» What the exercise asks
What lines below include the string "will"? Pick them out and copy them.

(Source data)
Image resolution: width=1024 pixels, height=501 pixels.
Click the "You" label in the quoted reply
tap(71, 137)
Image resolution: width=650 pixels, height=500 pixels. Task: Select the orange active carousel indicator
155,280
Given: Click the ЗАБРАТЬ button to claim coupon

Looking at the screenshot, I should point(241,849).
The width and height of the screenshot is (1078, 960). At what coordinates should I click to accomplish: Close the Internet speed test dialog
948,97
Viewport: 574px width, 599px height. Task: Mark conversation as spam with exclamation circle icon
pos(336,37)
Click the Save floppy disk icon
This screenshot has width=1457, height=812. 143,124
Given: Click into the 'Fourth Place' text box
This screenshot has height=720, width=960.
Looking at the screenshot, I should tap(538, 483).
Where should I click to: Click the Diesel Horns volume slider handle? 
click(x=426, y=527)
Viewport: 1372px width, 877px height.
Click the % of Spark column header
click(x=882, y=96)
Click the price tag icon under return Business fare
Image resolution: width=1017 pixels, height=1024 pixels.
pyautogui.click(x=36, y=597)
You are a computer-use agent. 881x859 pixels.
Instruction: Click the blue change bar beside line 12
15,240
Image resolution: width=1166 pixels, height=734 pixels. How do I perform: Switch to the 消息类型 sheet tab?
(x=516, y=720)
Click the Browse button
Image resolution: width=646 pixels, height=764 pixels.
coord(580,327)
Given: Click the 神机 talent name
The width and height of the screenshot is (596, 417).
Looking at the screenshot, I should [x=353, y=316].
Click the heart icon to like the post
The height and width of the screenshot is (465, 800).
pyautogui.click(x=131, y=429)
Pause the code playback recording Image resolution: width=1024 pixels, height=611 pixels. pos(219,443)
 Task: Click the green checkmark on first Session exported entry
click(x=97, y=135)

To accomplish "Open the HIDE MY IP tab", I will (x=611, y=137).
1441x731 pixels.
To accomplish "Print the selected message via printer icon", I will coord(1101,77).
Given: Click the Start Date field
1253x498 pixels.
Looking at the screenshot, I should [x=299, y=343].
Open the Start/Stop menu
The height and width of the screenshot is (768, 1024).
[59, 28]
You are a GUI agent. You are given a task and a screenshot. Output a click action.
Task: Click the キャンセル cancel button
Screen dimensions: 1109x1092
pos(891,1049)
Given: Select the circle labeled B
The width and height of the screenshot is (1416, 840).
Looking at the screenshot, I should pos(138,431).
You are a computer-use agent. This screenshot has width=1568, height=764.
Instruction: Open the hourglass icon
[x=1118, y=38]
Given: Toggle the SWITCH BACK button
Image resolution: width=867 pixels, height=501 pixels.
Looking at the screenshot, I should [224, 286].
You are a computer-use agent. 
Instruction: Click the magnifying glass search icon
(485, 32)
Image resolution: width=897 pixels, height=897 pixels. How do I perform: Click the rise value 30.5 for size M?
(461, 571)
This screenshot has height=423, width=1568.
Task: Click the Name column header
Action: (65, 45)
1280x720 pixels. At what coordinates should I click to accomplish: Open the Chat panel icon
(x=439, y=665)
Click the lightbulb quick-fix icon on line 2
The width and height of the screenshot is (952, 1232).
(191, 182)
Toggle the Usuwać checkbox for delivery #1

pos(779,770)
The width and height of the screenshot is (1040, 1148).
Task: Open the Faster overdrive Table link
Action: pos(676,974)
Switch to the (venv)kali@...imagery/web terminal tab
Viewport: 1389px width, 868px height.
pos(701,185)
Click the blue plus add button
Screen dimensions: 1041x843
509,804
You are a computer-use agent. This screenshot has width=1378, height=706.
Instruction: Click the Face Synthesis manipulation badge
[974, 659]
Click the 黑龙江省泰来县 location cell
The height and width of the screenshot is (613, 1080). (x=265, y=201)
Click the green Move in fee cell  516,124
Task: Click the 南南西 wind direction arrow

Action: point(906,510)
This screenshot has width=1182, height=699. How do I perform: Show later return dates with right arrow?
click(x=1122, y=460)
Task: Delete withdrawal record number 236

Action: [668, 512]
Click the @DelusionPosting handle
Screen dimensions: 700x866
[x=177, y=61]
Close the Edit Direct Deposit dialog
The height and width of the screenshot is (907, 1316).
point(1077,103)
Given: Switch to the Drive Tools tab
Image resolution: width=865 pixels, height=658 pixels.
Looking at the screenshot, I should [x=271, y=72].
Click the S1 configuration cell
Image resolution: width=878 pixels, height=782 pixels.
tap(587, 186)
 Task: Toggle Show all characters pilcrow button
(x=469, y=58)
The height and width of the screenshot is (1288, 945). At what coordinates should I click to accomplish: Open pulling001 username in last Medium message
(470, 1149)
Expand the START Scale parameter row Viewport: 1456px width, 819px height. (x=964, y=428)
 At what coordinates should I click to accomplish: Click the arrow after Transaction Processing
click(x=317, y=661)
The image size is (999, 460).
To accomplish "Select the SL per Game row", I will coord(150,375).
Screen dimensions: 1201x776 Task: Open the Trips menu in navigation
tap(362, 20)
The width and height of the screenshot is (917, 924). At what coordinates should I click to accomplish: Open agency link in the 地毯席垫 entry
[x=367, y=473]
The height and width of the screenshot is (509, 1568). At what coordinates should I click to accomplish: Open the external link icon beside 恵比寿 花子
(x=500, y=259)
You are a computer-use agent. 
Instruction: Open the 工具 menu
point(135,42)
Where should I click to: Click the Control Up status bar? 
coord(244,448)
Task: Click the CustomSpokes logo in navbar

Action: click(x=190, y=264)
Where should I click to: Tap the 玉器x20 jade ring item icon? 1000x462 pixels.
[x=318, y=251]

» Response box
To accomplish "Open the HIDE MY IP tab", I will (x=611, y=137).
To accomplish "Print the selected message via printer icon", I will coord(1101,77).
To accomplish "Select the SL per Game row", I will coord(150,375).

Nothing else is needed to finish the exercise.